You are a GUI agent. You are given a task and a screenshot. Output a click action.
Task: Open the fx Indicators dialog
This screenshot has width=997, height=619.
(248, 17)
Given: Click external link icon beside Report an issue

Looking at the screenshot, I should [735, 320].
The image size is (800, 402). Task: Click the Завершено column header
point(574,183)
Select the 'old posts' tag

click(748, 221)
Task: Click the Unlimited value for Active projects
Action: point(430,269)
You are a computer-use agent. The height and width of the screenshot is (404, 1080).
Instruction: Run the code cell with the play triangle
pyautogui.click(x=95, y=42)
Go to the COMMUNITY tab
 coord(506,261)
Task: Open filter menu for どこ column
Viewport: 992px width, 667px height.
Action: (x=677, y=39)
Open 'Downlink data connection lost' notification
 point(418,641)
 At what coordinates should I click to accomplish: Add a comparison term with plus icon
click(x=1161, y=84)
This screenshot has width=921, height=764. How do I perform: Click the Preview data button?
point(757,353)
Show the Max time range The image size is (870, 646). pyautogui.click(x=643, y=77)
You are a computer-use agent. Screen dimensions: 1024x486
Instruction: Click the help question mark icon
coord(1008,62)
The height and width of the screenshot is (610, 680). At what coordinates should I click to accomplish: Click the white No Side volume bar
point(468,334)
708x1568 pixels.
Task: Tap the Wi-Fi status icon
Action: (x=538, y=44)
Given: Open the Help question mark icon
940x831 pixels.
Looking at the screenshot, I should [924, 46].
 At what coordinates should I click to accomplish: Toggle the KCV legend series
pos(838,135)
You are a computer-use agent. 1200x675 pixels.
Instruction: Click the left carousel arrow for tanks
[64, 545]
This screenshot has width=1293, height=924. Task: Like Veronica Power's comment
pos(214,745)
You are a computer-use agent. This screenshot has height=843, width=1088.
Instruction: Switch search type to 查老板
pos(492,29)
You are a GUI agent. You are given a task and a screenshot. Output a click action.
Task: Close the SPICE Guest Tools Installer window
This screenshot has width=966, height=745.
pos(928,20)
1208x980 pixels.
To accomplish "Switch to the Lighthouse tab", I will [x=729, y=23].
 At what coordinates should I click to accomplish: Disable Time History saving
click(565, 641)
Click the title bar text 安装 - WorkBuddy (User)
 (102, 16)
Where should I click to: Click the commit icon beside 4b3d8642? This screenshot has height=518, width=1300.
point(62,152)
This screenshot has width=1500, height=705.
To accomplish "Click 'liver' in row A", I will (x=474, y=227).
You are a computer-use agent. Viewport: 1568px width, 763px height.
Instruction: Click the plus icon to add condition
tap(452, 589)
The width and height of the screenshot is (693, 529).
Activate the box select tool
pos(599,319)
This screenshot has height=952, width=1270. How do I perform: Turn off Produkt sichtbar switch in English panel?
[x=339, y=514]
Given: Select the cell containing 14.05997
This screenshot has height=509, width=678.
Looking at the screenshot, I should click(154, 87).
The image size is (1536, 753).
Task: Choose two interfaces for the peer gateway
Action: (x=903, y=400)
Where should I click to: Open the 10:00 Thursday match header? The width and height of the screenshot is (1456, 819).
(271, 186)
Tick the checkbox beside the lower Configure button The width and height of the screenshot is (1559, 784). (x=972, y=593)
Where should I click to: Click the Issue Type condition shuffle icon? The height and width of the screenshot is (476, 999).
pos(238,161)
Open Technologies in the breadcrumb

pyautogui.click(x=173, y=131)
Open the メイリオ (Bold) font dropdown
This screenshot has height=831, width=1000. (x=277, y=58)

------------------------

* [Work to be completed]: Report how many lines in the listing above include the word "agent". Give nothing but the number.

* [Finished exercise]: 7